## START THE DATA
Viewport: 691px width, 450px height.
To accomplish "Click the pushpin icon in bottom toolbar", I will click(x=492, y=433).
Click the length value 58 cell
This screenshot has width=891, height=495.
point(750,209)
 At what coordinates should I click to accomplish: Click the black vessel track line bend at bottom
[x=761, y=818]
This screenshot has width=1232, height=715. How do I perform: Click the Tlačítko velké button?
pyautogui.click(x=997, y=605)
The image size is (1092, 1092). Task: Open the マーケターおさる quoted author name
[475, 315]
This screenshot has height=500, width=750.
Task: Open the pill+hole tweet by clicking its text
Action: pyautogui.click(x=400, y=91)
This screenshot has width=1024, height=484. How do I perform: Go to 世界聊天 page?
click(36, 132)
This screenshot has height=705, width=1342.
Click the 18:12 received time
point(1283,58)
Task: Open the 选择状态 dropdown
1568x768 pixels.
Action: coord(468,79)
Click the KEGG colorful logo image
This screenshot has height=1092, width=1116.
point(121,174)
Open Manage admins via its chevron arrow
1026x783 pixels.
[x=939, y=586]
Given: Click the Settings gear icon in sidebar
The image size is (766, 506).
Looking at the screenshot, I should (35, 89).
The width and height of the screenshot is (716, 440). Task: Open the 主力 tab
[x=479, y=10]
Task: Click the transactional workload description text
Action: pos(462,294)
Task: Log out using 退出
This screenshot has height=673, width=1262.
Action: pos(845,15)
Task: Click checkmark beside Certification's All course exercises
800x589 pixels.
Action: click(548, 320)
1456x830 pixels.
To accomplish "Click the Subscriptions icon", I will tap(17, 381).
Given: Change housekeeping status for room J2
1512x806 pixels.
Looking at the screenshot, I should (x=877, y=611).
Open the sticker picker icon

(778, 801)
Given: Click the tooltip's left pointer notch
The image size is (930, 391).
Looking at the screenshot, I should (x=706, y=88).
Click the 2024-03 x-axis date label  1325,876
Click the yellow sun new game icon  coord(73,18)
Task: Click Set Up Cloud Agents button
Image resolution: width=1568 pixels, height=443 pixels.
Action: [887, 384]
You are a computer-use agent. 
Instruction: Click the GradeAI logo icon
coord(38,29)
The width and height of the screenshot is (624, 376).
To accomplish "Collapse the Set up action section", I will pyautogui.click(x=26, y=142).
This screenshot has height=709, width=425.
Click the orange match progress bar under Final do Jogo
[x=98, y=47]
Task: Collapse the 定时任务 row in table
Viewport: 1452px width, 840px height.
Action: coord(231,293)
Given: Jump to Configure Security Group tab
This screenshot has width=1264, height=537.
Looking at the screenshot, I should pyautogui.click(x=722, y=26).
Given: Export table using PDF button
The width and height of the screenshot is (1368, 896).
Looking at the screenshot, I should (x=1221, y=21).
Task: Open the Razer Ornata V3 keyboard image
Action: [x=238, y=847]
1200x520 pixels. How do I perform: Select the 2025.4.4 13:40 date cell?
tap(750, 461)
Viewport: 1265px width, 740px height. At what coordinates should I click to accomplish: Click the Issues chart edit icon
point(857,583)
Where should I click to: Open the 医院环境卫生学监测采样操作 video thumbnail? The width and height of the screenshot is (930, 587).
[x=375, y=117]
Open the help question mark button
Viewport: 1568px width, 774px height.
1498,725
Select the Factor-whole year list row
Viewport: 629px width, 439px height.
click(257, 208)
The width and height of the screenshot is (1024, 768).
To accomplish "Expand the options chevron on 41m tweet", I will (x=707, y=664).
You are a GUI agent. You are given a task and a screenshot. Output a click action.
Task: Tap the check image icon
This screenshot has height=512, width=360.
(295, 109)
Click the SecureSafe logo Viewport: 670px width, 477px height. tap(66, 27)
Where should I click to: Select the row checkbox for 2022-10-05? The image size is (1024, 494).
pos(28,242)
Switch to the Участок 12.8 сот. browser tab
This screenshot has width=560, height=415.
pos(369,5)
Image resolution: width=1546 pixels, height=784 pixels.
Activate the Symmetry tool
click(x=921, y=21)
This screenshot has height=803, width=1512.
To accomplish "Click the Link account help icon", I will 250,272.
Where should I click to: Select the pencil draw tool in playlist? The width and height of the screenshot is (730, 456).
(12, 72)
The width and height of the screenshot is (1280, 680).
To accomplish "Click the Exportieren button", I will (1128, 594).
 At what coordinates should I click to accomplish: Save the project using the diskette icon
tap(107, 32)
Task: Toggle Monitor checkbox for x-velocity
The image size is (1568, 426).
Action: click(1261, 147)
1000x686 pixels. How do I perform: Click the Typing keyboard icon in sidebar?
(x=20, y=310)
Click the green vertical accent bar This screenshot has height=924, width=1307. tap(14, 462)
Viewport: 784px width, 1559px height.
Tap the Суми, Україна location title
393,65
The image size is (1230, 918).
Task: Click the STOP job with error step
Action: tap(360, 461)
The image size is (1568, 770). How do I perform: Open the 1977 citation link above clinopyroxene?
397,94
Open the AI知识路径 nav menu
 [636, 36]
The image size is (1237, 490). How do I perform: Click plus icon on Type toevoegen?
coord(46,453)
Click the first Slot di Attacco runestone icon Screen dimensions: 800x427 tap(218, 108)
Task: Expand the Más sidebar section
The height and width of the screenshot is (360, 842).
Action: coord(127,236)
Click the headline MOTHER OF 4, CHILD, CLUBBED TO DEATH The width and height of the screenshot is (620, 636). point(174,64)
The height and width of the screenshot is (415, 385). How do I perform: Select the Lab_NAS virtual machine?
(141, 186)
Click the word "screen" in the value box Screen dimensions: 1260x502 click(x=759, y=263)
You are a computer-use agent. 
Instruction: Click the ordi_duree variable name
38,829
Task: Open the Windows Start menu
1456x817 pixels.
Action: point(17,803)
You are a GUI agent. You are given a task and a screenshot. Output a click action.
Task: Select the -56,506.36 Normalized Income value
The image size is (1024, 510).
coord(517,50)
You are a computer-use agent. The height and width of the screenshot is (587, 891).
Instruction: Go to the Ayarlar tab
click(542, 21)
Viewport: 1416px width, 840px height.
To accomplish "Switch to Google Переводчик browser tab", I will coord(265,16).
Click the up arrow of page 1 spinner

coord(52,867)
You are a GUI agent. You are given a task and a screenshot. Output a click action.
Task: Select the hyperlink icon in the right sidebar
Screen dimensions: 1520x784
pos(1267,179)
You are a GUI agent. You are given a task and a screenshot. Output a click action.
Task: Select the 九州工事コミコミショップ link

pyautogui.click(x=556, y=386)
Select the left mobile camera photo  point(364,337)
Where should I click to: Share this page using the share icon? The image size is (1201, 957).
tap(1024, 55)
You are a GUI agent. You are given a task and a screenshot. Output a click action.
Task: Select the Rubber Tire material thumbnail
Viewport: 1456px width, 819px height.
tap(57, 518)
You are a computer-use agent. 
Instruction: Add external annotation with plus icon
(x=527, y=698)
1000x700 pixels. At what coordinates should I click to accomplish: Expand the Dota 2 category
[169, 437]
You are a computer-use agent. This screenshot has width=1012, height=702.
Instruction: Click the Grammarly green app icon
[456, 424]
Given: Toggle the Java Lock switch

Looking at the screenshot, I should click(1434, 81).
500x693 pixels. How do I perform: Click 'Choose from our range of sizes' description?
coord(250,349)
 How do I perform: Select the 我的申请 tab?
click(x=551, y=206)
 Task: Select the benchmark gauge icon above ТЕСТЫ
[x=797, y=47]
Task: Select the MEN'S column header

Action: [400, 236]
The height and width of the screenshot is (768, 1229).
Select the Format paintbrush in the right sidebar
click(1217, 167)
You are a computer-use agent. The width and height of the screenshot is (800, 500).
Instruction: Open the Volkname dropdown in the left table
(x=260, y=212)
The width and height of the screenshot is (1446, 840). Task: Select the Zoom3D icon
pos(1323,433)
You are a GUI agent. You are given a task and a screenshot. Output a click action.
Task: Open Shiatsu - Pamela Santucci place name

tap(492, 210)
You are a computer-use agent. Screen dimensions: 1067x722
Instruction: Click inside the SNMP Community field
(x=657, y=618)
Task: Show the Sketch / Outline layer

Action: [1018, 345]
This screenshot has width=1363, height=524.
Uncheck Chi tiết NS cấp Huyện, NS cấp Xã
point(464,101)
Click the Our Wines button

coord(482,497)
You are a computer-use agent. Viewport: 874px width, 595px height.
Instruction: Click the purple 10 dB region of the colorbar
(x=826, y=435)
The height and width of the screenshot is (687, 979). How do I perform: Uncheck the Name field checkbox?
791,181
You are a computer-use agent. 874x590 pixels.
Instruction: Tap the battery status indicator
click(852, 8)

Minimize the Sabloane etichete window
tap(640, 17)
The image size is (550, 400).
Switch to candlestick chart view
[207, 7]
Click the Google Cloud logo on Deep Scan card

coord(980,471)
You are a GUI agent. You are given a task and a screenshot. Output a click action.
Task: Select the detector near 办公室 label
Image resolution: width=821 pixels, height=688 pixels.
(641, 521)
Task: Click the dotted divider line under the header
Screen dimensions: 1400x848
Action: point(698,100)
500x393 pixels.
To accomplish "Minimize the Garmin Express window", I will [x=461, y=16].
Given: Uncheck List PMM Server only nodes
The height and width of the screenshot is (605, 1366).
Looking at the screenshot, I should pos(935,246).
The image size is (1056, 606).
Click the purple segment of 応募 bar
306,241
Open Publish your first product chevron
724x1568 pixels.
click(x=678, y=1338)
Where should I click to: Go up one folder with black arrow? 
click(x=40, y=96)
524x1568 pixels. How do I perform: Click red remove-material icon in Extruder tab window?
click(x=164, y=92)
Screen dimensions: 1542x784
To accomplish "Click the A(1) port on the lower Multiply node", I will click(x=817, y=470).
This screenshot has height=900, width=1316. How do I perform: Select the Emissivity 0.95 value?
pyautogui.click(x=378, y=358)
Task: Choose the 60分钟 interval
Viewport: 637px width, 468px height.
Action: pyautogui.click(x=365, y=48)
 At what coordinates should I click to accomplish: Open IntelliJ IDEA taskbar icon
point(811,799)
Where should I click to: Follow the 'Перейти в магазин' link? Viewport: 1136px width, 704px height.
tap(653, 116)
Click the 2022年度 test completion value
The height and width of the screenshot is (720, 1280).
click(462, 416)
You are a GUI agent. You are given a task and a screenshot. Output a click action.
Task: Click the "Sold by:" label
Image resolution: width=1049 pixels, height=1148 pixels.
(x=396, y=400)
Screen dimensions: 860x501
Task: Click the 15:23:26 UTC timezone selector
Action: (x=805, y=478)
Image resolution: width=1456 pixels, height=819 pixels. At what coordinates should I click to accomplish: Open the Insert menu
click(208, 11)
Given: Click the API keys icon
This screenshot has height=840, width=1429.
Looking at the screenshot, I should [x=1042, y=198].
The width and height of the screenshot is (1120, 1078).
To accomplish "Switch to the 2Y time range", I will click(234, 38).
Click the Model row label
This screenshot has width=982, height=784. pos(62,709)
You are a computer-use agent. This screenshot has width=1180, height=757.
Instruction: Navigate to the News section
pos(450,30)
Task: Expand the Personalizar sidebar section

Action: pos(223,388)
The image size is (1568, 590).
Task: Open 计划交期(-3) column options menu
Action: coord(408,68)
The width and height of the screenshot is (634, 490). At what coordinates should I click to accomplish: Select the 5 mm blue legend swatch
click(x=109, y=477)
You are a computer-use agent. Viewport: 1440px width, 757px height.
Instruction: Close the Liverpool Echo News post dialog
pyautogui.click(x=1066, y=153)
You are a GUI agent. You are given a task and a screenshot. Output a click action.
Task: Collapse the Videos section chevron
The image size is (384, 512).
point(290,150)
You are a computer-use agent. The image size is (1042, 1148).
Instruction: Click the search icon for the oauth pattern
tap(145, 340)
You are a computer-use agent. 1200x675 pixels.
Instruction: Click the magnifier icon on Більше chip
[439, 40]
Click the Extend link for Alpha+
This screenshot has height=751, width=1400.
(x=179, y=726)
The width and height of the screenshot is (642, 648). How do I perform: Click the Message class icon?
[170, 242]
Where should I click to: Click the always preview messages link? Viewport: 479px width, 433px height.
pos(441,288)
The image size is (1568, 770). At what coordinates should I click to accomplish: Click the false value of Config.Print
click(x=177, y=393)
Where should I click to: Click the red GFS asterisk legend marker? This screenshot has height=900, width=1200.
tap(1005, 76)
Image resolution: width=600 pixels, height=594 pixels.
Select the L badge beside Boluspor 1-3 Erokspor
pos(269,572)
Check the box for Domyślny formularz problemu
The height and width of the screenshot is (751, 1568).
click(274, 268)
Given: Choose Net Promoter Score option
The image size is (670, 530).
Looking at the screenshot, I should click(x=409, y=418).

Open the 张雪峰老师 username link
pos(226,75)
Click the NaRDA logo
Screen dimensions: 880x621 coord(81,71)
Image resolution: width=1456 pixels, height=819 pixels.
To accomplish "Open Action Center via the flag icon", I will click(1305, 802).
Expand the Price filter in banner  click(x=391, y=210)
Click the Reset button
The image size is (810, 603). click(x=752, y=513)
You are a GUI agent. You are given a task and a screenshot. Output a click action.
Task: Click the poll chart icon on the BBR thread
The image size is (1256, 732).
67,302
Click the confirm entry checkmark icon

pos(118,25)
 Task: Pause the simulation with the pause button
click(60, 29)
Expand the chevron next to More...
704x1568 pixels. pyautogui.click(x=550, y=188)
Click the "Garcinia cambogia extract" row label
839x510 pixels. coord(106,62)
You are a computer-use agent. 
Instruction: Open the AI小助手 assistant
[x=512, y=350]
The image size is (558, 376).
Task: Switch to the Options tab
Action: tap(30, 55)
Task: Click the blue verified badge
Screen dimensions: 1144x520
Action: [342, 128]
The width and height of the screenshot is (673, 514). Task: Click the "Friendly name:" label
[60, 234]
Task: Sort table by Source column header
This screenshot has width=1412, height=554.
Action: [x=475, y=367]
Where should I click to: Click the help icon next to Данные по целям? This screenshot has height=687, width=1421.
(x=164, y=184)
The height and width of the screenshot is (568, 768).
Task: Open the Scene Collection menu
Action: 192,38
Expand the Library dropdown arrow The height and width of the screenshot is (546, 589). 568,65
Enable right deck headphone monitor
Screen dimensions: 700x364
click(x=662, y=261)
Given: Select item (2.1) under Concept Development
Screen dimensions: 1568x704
## END THE DATA
*INSTRUCTION*
Reproduce the entries above word for word, starting from the first line and ending with the line that contains "Action: pyautogui.click(x=400, y=91)", with both of those lines included.

*THE RESULT*
Viewport: 691px width, 450px height.
To accomplish "Click the pushpin icon in bottom toolbar", I will click(x=492, y=433).
Click the length value 58 cell
This screenshot has width=891, height=495.
point(750,209)
 At what coordinates should I click to accomplish: Click the black vessel track line bend at bottom
[x=761, y=818]
This screenshot has width=1232, height=715. How do I perform: Click the Tlačítko velké button?
pyautogui.click(x=997, y=605)
The image size is (1092, 1092). Task: Open the マーケターおさる quoted author name
[475, 315]
This screenshot has height=500, width=750.
Task: Open the pill+hole tweet by clicking its text
Action: pyautogui.click(x=400, y=91)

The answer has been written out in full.